その姿に、エレオノーラは今まで感じたことのない気持ちが湧き上がってくる。
「これから一緒に加虐性を治していきましょう、というときにエレオノーラさんが奴隷なんぞになられては困りますから」
奴隷になるのであれば自分がなる。
もちろん、そんな薄汚れた欲望を知らないエレオノーラは、胸を高鳴らせる。
「これから、私と共に歩んでいくのですから。一緒に、頑張っていきましょう」
頑張って私をボコボコにしてほしい。
「エリクさん……!」
副音声の聞こえていないエレオノーラは、目を涙で煌めかせる。
こんなにも、自分と向き合って大切に想ってくれた人がいただろうか。
自身が死と同じくらいの苦痛を味わいながらも、自分のために戦ってくれる人がいただろうか。
エレオノーラは、初めてその人物に出会えたのである。
「エリクさん、私は誓います」
「はい?」
苦痛と快感で意識が遠くなってきたエリクは、ぼんやりとした感覚でエレオノーラを見る。
そんなハッキリとしない状態でも、彼女の笑みが今まで見た中のどれよりも魅力的なものであることは理解できた。

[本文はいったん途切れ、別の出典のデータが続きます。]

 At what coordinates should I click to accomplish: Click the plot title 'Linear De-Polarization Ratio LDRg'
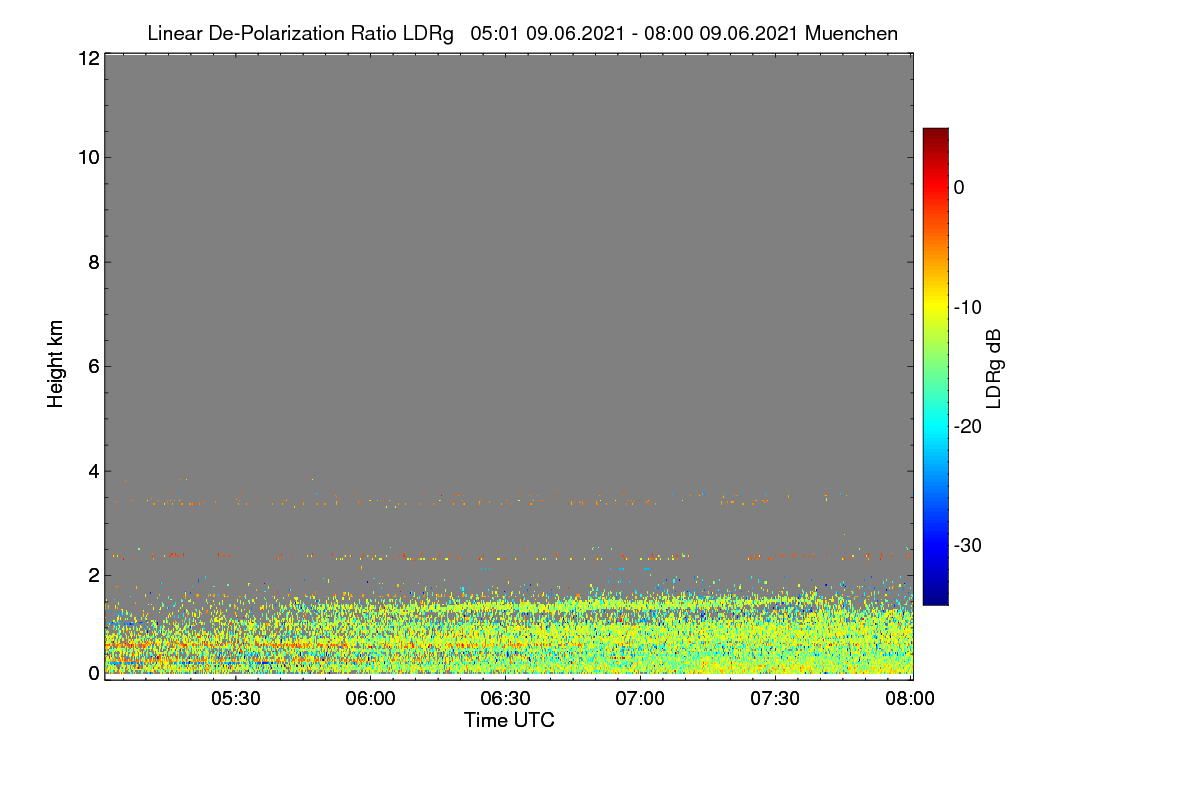pyautogui.click(x=300, y=33)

「エリクさんが傷つくのは、私の加虐性を発散する時だけだということを。それ以外の降りかかる火の粉は、私があなたの盾になって払うことを。あなたとその血に、誓います」
エレオノーラのこの誓いは、残念ながら果たされることはないだろう。
彼女がいくら盾に徹したとしても、本体であるエリクが盾を放り捨てて苦難に飛び込んでいくことは、彼のドM性癖から考えれば容易に想像できるからである。
だが、エレオノーラは今まで加虐性を満たすために振るってきた暴力を、誰か他人を守るために使うことを明言したのである。
その意義は、いまいちよく聞き取れていなかったエリクが考えるよりもはるかにあった。
「ふっ……そう、ですか……」
エリクは満足気に呟いて、目を閉じる。
ドMの彼はエレオノーラのこの発言を拒絶するはずだが……残念ながら意識がもうろうとしていた彼は、『加虐性を発散する』という言葉だけを聞き取って満足してしまったのである。
エレオノーラは、意識を失ったエリクを大切そうに抱きかかえた。
彼の血が付着して染み込んでいくが、決して汚いとは思わなかった。
むしろ、尊いとすら思い始めた。ただの血液に興味はないが、エリクのものには興味を抱き始めたのである。
倒れる勇者と寄り添う女騎士の姿は、王城から息を切らしてミリヤムが駆けつけるまで見ることができるのであった。